Exercise prompt: The records below hold a stretch from the line with "Change the descendente sort order dropdown" through the line with "The image size"; return exactly those lines, ends included, and nothing more.
BEGIN Input data
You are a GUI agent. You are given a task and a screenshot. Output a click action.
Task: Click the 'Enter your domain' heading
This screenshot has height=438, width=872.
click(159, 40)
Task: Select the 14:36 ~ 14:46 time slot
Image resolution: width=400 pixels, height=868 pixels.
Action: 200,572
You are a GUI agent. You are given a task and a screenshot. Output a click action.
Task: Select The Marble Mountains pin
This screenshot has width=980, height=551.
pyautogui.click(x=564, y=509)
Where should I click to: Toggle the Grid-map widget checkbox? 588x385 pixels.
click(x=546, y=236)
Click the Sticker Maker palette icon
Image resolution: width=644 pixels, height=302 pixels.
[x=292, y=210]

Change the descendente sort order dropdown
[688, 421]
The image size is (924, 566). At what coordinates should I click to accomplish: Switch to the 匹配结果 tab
END Input data
BEGIN Input data
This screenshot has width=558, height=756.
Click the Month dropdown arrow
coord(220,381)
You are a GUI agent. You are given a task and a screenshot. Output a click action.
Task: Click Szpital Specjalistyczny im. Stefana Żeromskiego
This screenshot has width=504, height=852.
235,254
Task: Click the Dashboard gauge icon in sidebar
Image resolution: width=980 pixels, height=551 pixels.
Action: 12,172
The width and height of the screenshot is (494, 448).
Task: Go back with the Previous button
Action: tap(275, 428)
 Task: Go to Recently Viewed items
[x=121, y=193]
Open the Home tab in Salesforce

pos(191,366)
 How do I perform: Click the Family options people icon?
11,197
END Input data
Exercise answer:
Change the descendente sort order dropdown
[688, 421]
The image size is (924, 566). At what coordinates should I click to accomplish: Switch to the 匹配结果 tab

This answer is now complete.